This is a good description of the bootstrap, Chapter 10. (Notice that here the plugging-in, of $\hat{F}$ for $F$, comes first rather than at the end of the process.) The classical methods 1–3 above are restricted to estimates $\hat{\theta} = t \left( x \right)$ that are smoothly defined functions of various sample means. Simulation calculations remove this restriction. Table 2.1 shows three “location” estimates for the gfr data, the mean, the $25\%$ Winsorized mean, and the median, along with their standard errors, the last two computed by the bootstrap. A happy feature of computer-age statistical inference is the tremendous expansion of useful and usable statistics $t \left( x \right)$ in the statistician’s working toolbox, the lowess algorithm in Figures 1.2 and 1.3 providing a nice example.

Records for locating described items

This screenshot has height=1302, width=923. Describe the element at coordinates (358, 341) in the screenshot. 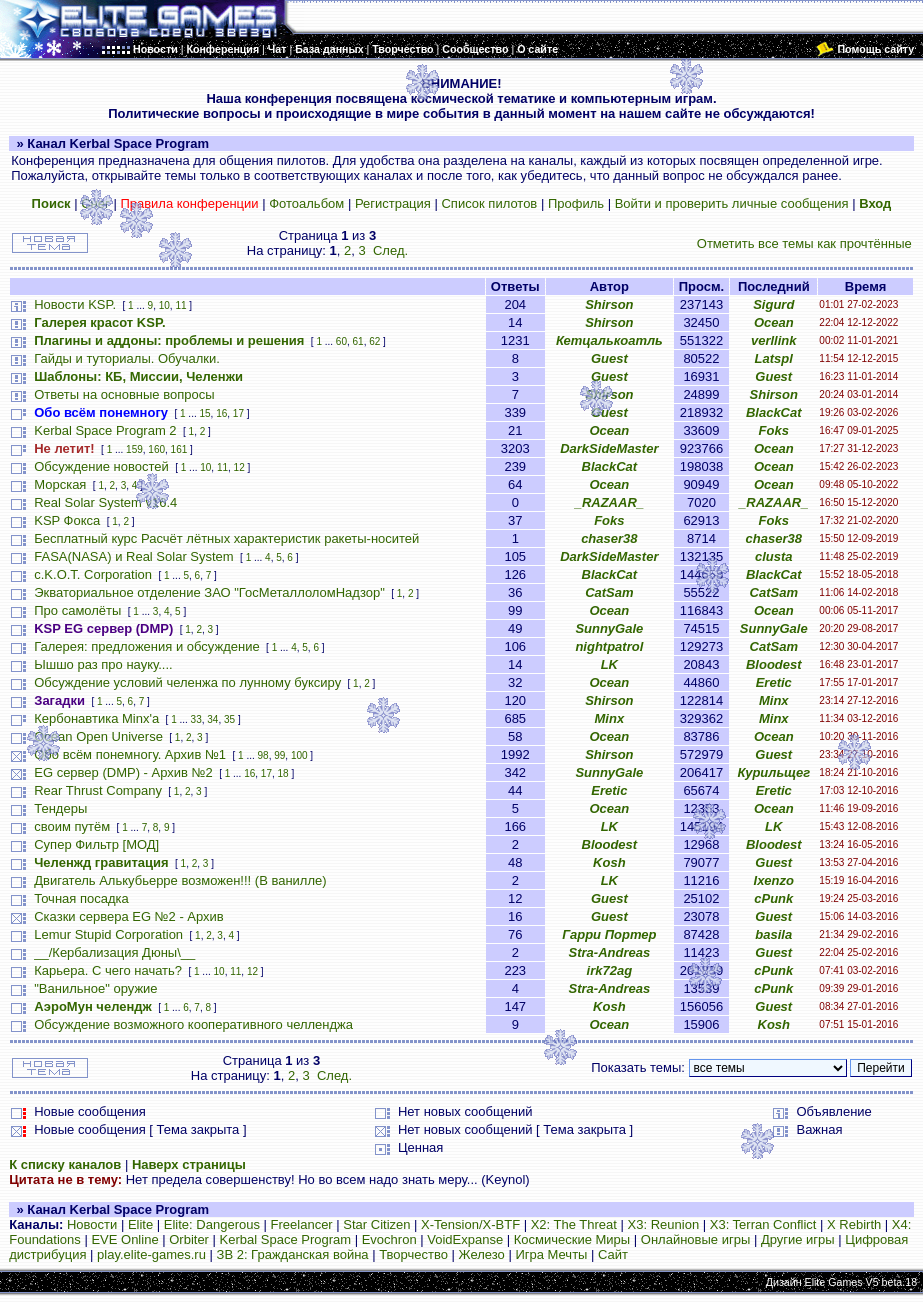

I see `61` at that location.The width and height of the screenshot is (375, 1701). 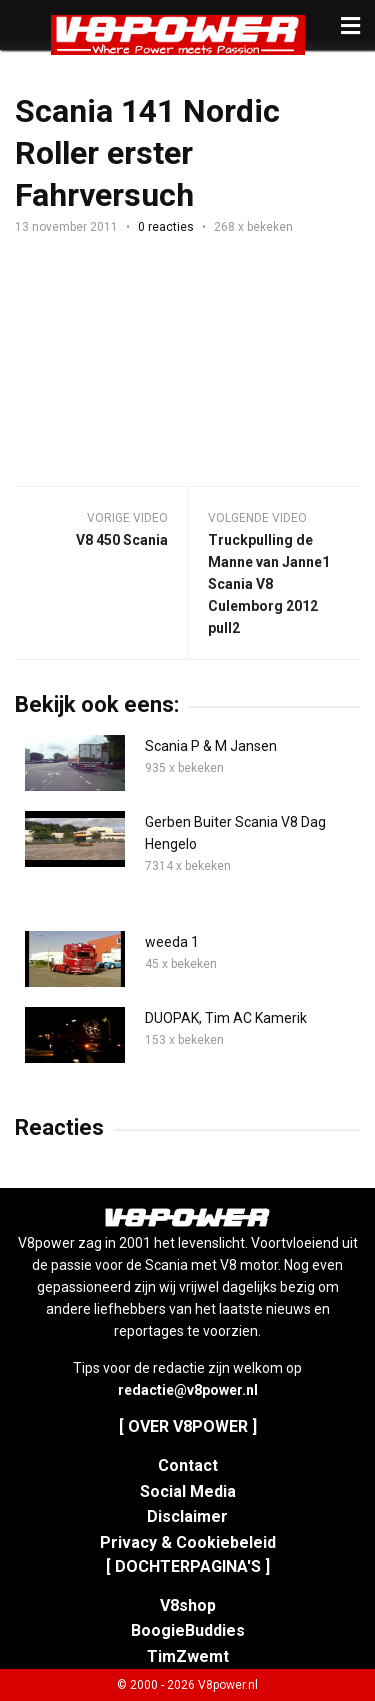 I want to click on Social Media, so click(x=188, y=1491).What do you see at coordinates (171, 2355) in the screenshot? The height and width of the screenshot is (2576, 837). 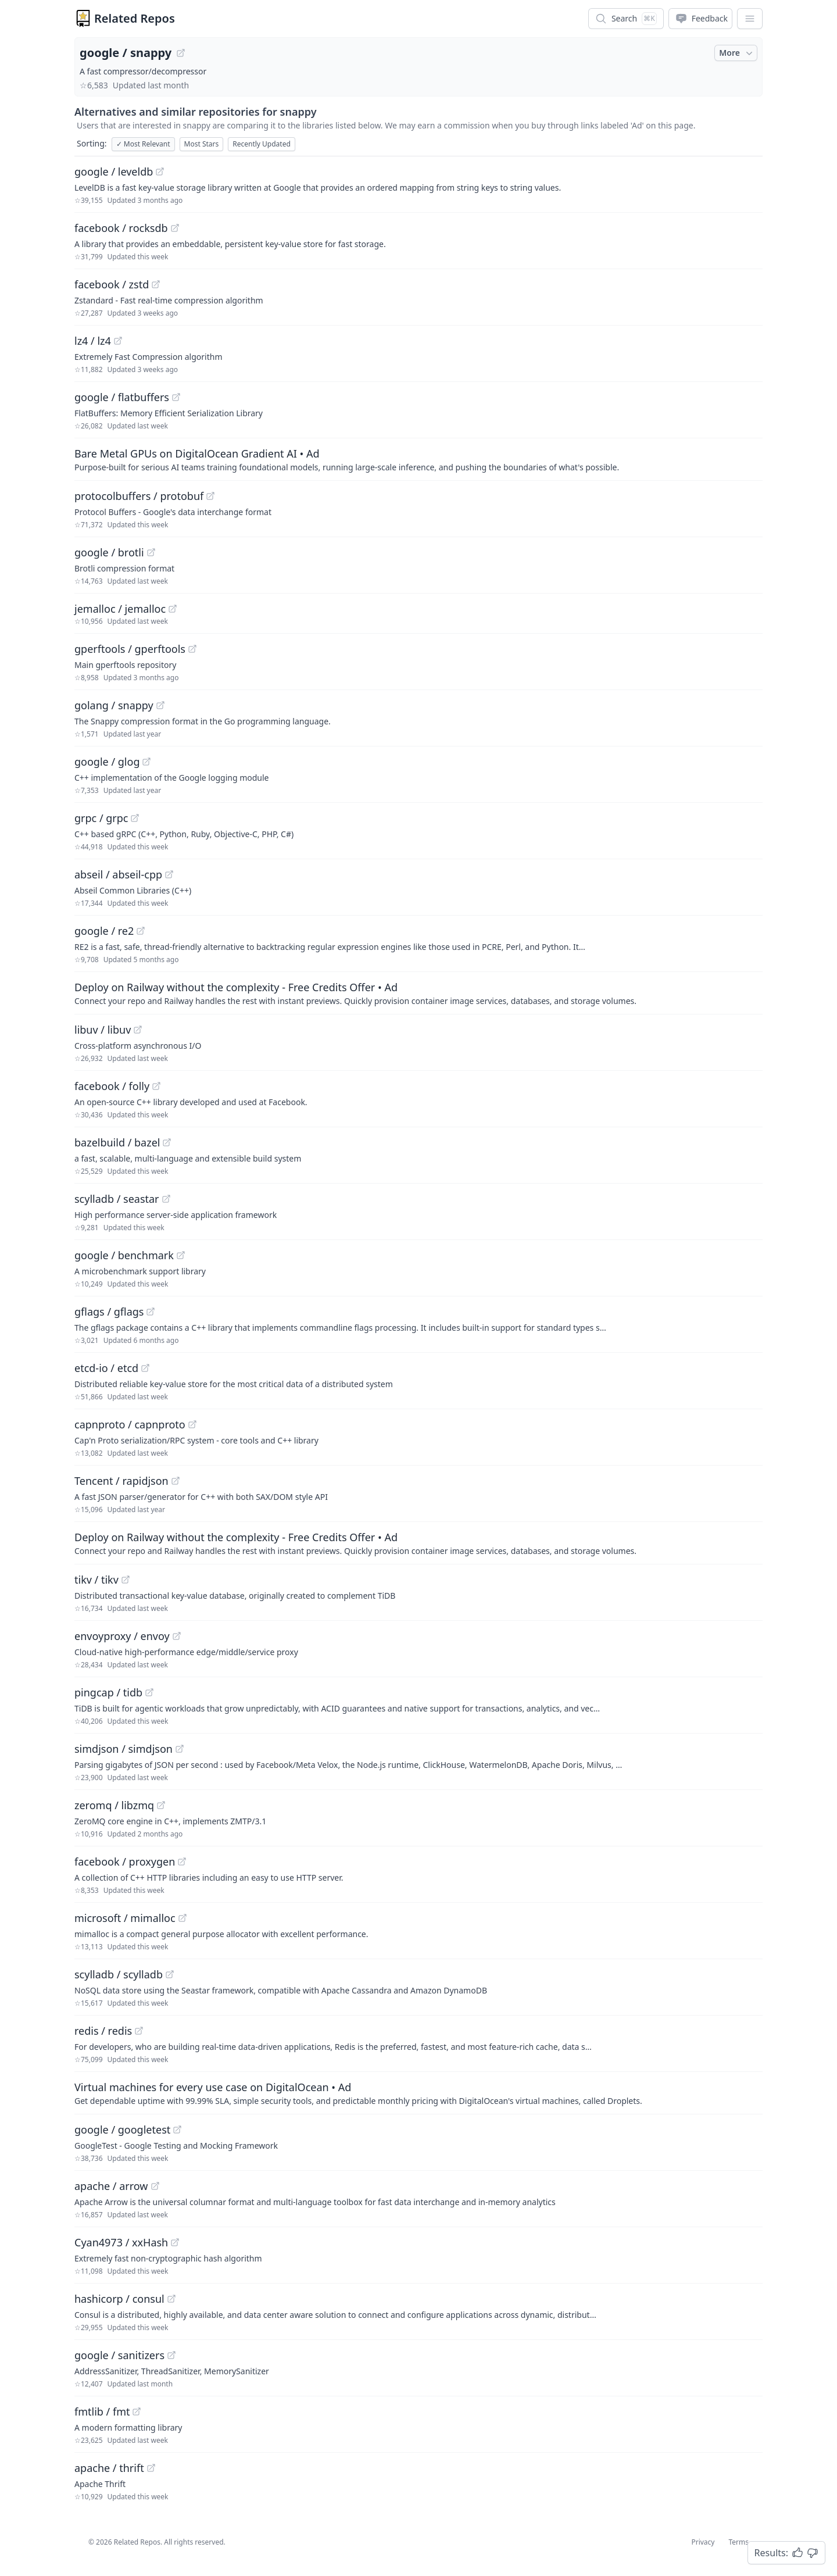 I see `[View "google/sanitizers" on GitHub]` at bounding box center [171, 2355].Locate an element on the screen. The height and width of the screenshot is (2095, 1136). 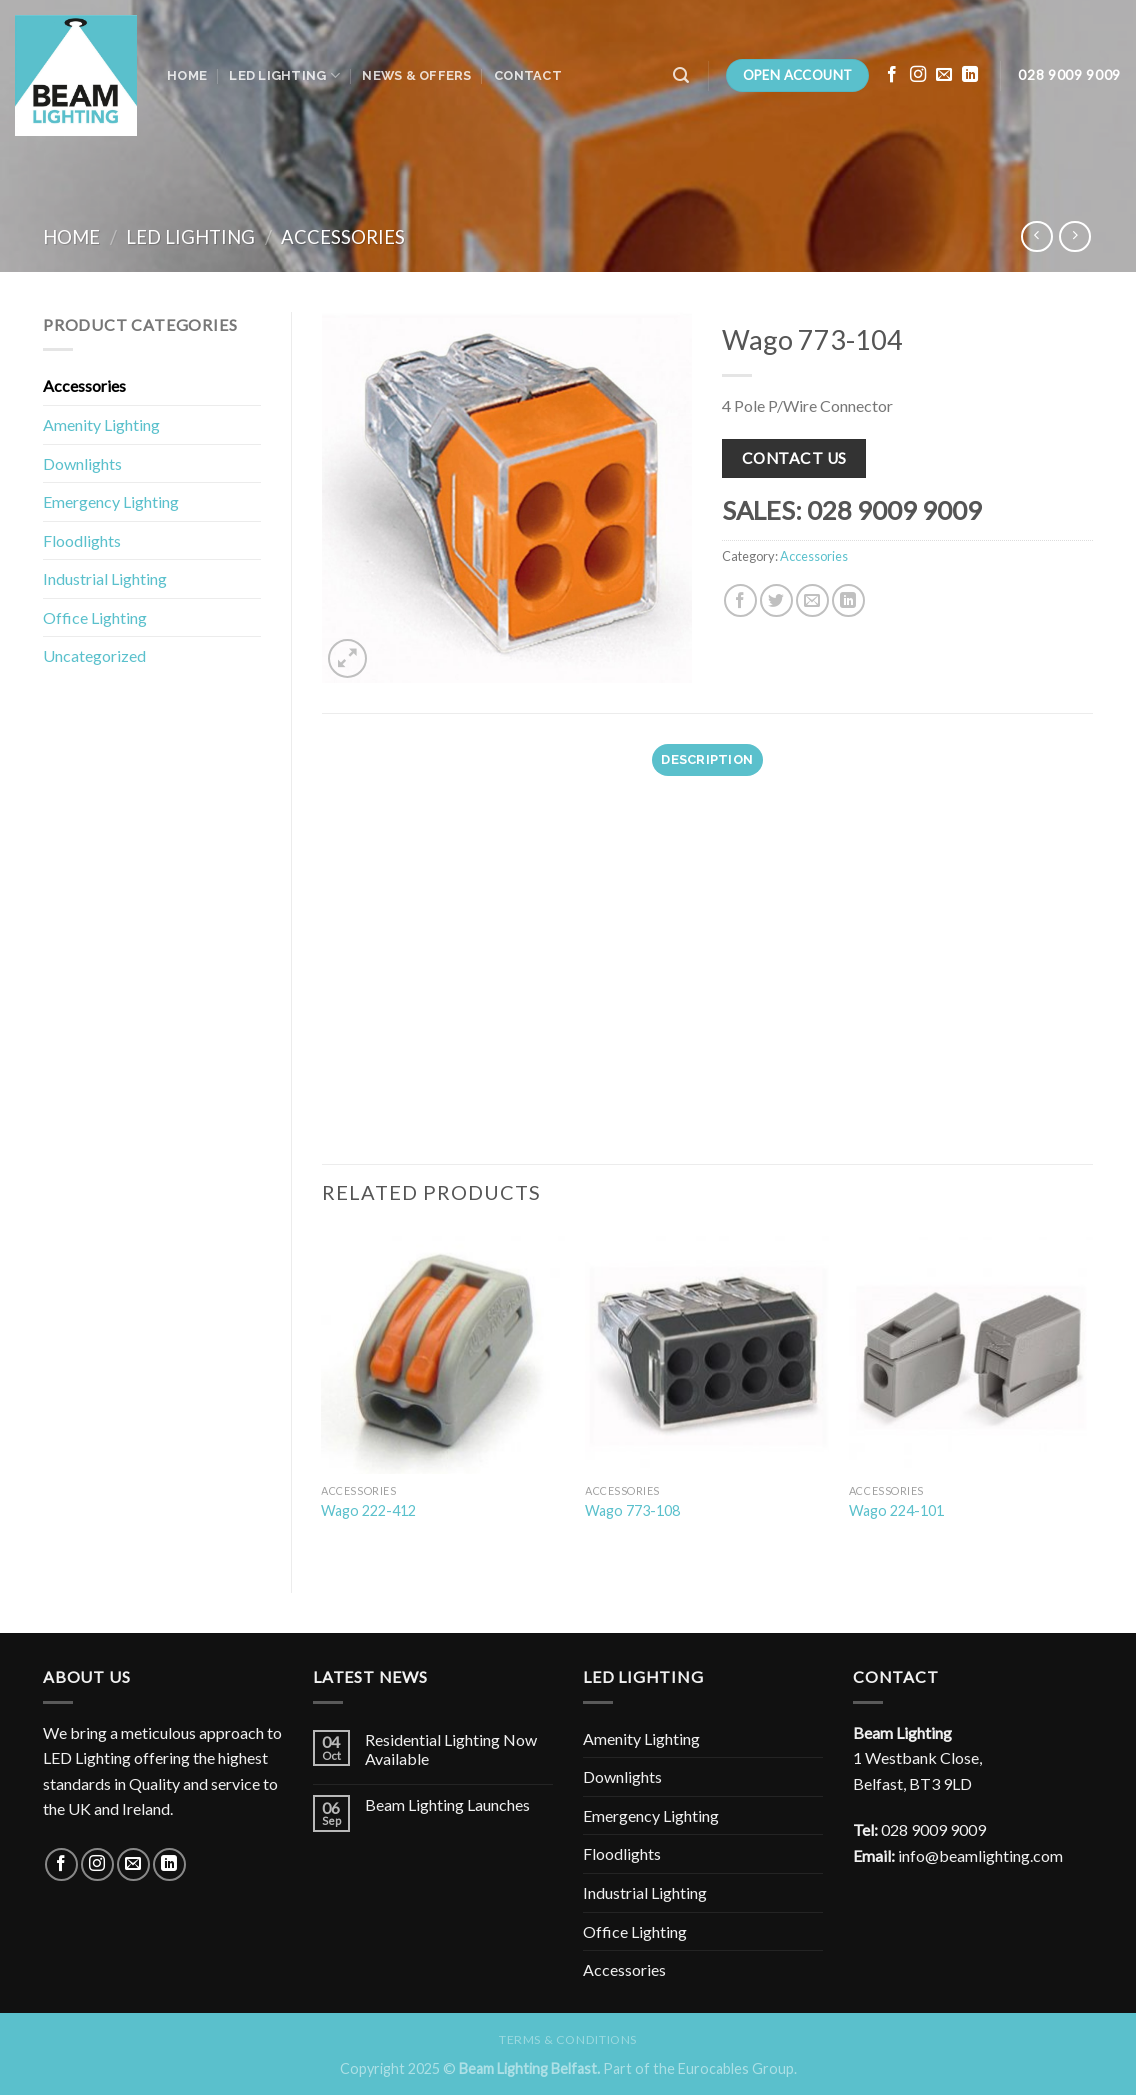
LED Lighting is located at coordinates (284, 75).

◆ EXERCISE
Reproduce the part of the bootstrap passage that begins at the words "This is a good" and stops after the words "a nice example.".

◆ REPLY
This is a good description of the bootstrap, Chapter 10. (Notice that here the plugging-in, of $\hat{F}$ for $F$, comes first rather than at the end of the process.) The classical methods 1–3 above are restricted to estimates $\hat{\theta} = t \left( x \right)$ that are smoothly defined functions of various sample means. Simulation calculations remove this restriction. Table 2.1 shows three “location” estimates for the gfr data, the mean, the $25\%$ Winsorized mean, and the median, along with their standard errors, the last two computed by the bootstrap. A happy feature of computer-age statistical inference is the tremendous expansion of useful and usable statistics $t \left( x \right)$ in the statistician’s working toolbox, the lowess algorithm in Figures 1.2 and 1.3 providing a nice example.